On Monday, Feek shared a cover of Bob Dylan's "The Times They Are a-Changin'," which is the first release from Gentle Man. In his blog post, Feek mused that though the song was written nearly 60 years ago, "it feels like it was written especially for today." "It was meant to be an anthem for a time when our country was changing rapidly," he shared. "For a nation that was on fire. Divided over race, free speech, politics, and many other complicated things. Just like today. A time when there was political unrest, riots in the streets and no one knew exactly what the future held. Again, much like today."
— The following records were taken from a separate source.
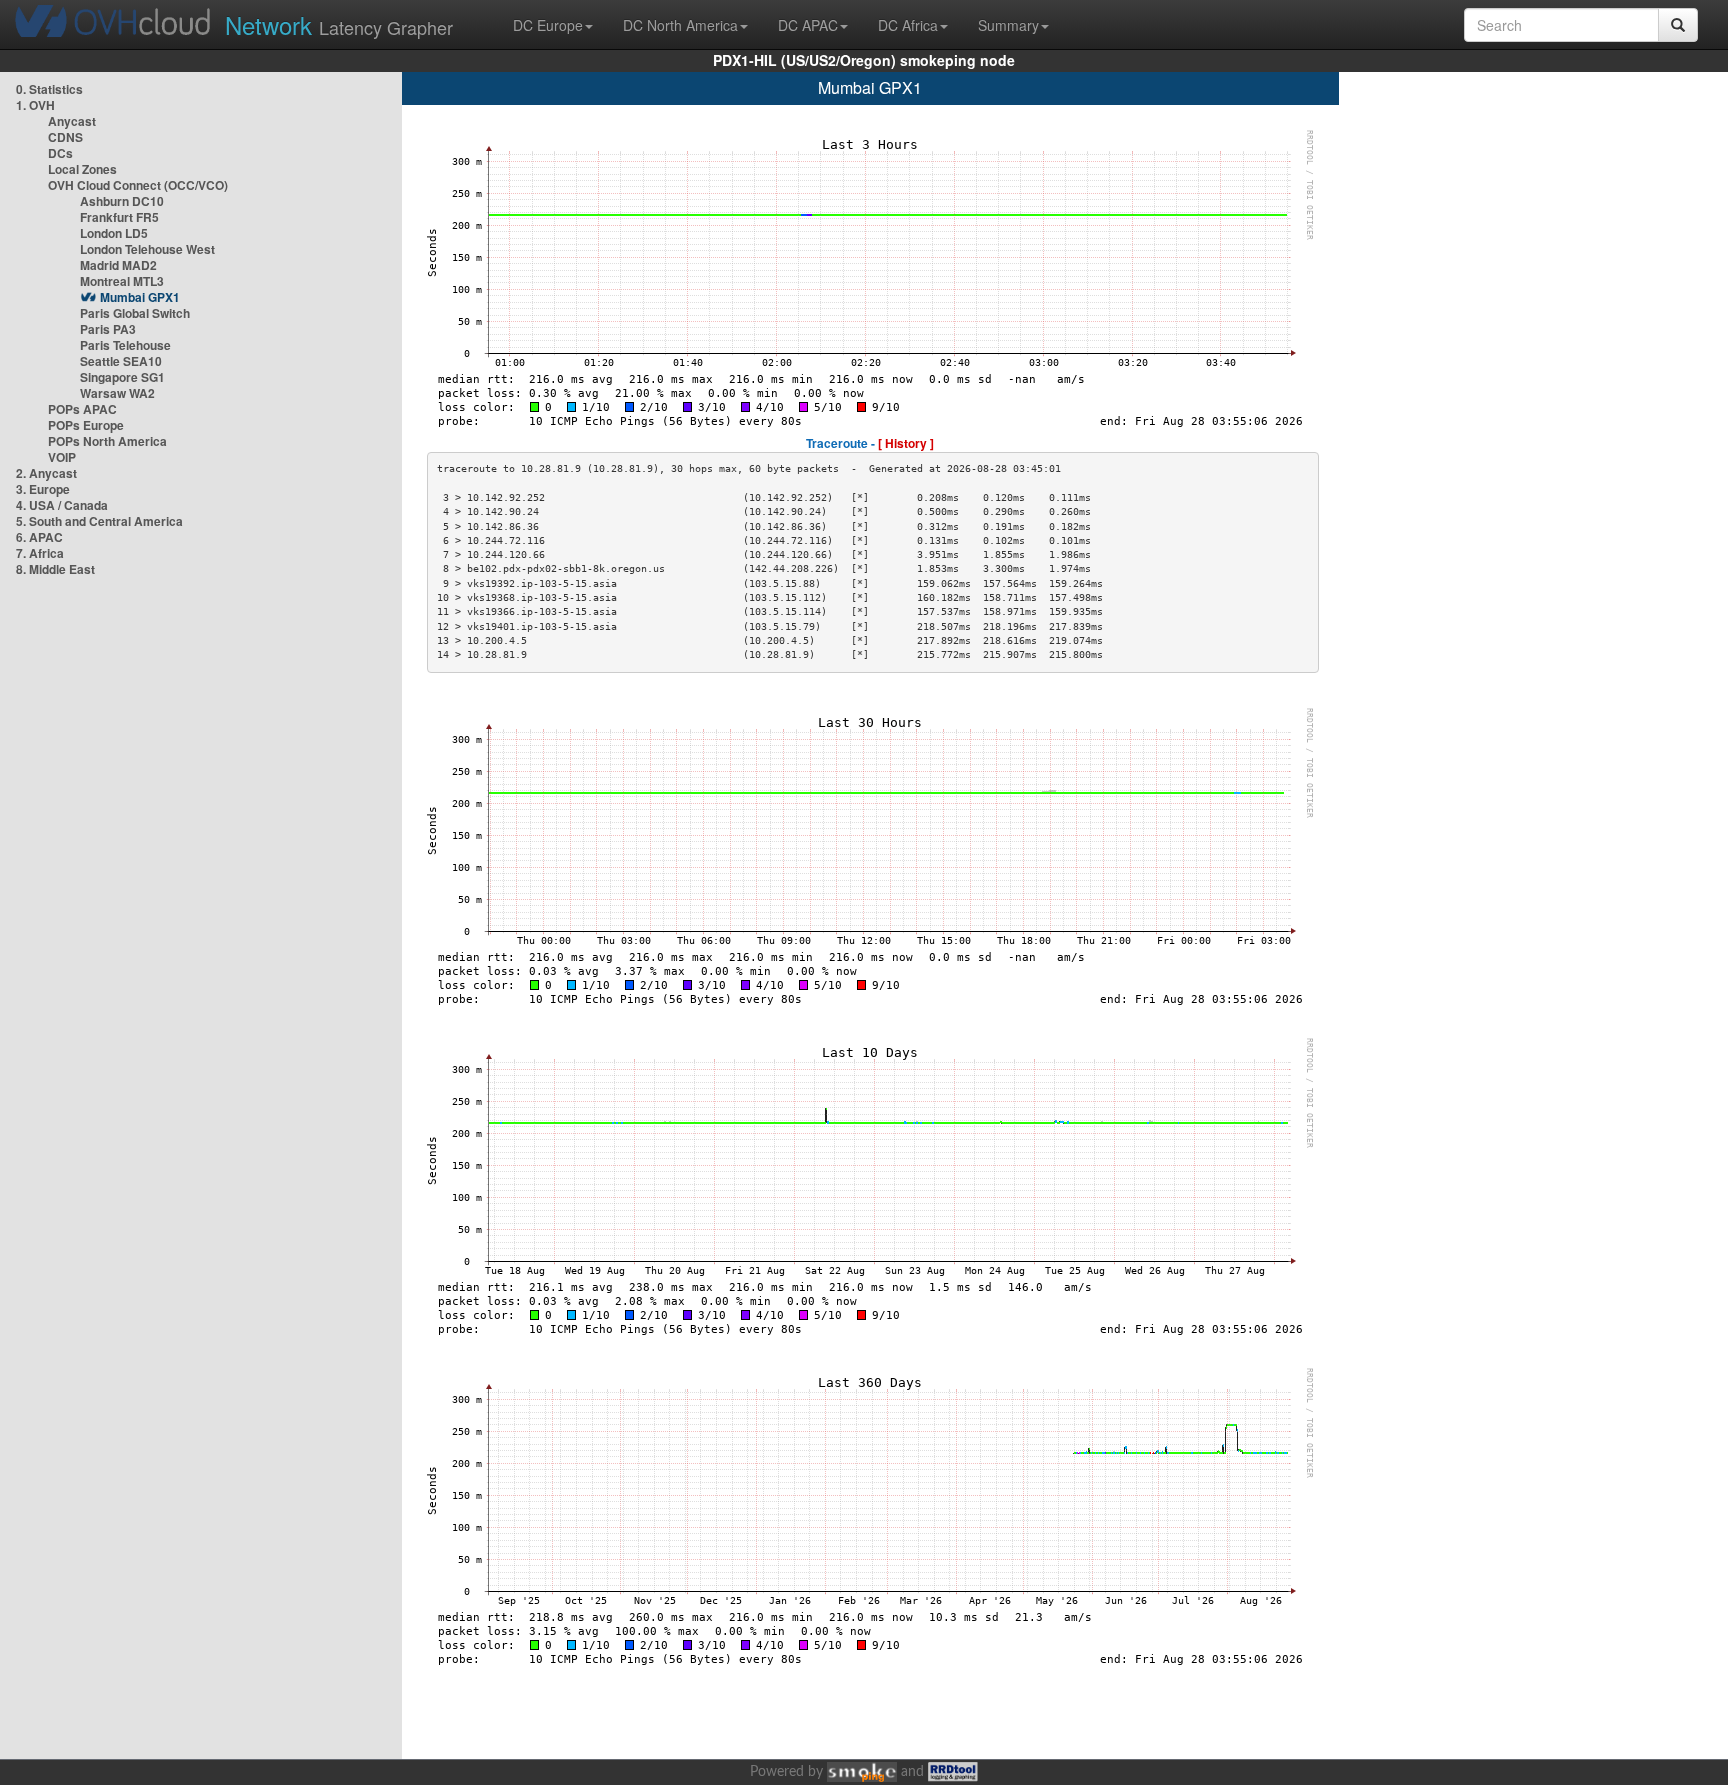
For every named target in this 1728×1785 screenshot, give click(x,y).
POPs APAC (82, 409)
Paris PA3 (108, 329)
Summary (1008, 25)
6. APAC (39, 537)
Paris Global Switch (135, 313)
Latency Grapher (339, 24)
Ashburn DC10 (122, 201)
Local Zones (82, 169)
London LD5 (114, 233)
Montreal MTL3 (122, 281)
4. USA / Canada (62, 505)
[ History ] (906, 443)
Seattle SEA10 (121, 361)
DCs (60, 153)
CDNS (65, 137)
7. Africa (40, 553)
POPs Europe (86, 425)
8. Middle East (55, 569)
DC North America (680, 25)
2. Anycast (46, 473)
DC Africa (908, 25)
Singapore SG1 (122, 377)
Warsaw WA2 (117, 393)
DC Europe (548, 25)
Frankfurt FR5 (119, 217)
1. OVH (35, 105)
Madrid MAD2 (118, 265)
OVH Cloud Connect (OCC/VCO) (138, 185)
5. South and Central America (99, 521)
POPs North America (107, 441)
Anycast (72, 121)
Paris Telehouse (125, 345)
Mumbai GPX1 (140, 297)
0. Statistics (49, 89)
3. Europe (43, 489)
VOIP (62, 457)
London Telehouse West (147, 249)
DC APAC (808, 25)
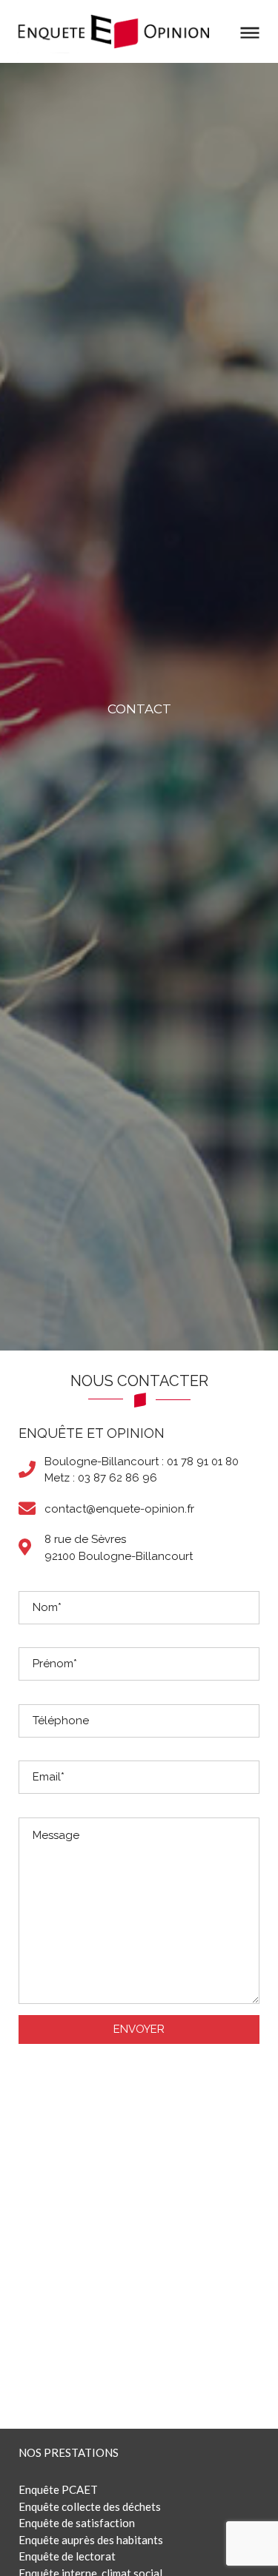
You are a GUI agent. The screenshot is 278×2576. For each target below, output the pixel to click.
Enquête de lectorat (67, 2556)
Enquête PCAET (58, 2489)
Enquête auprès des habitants (91, 2539)
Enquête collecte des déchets (90, 2506)
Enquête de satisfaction (77, 2522)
Adding that he is "one of the least political people you'll probably meet," Feek concluded, "For me, this is not about who's side is right and who's is wrong. It's about how all of this is affecting us as families. And what it is all doing to our precious children." The 55-year-old indicated that the rest of the songs on Gentle Man will be different from the Dylan cover, and the album also includes a collaboration with Vince Gill.
Since Joey's death, Feek has been living on a farm south of Nashville with their daughter, 6-year-old Indiana. He continued to blog on This Life I Live, and later published a memoir and released a docu-series of the same name.